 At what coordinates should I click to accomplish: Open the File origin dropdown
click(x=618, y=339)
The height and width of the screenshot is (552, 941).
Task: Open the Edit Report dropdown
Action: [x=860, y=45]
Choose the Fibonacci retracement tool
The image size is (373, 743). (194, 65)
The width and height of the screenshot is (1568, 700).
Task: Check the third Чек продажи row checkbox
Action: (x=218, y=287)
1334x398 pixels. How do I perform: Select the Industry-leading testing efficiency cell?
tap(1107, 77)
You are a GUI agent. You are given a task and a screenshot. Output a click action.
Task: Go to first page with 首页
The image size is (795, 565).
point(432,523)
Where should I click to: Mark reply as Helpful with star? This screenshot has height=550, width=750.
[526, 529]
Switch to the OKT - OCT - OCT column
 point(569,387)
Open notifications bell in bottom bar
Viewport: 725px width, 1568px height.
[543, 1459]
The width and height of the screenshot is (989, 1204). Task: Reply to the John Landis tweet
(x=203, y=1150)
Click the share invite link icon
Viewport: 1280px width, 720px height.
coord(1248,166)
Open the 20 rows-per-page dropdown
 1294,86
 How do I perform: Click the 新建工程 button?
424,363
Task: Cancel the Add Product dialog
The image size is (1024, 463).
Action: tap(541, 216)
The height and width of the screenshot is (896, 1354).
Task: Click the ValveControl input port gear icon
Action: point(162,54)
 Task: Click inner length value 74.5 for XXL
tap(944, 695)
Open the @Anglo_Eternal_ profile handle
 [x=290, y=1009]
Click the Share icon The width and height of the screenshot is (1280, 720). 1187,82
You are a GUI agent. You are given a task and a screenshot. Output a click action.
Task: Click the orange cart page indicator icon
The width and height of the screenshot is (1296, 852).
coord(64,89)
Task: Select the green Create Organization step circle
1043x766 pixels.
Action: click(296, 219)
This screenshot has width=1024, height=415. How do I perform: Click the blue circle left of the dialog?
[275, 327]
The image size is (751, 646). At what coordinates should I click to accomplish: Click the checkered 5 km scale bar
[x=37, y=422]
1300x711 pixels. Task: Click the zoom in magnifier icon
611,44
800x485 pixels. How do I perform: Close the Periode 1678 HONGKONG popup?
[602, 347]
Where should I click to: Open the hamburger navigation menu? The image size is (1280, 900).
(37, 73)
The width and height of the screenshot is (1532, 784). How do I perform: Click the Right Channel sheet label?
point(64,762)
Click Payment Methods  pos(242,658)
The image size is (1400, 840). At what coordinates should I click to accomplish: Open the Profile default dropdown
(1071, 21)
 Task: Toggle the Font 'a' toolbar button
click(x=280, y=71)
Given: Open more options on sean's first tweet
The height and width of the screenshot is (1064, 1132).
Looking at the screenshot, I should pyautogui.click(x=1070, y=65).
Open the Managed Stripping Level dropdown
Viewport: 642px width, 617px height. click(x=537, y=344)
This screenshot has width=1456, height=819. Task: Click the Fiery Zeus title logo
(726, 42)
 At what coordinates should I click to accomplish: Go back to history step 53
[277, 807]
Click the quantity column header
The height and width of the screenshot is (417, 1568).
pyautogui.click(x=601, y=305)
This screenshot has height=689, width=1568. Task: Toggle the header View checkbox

== == ==

[Work request]: Exactly as they appear, copy the lines of the listing above from the first through the one that contains "Task: Cancel the Add Product dialog", and nothing more.

[Output for this task]:
 At what coordinates should I click to accomplish: Open the File origin dropdown
click(x=618, y=339)
The height and width of the screenshot is (552, 941).
Task: Open the Edit Report dropdown
Action: [x=860, y=45]
Choose the Fibonacci retracement tool
The image size is (373, 743). (194, 65)
The width and height of the screenshot is (1568, 700).
Task: Check the third Чек продажи row checkbox
Action: (x=218, y=287)
1334x398 pixels. How do I perform: Select the Industry-leading testing efficiency cell?
tap(1107, 77)
You are a GUI agent. You are given a task and a screenshot. Output a click action.
Task: Go to first page with 首页
The image size is (795, 565).
point(432,523)
Where should I click to: Mark reply as Helpful with star? This screenshot has height=550, width=750.
[526, 529]
Switch to the OKT - OCT - OCT column
 point(569,387)
Open notifications bell in bottom bar
Viewport: 725px width, 1568px height.
[543, 1459]
The width and height of the screenshot is (989, 1204). Task: Reply to the John Landis tweet
(x=203, y=1150)
Click the share invite link icon
Viewport: 1280px width, 720px height.
coord(1248,166)
Open the 20 rows-per-page dropdown
 1294,86
 How do I perform: Click the 新建工程 button?
424,363
Task: Cancel the Add Product dialog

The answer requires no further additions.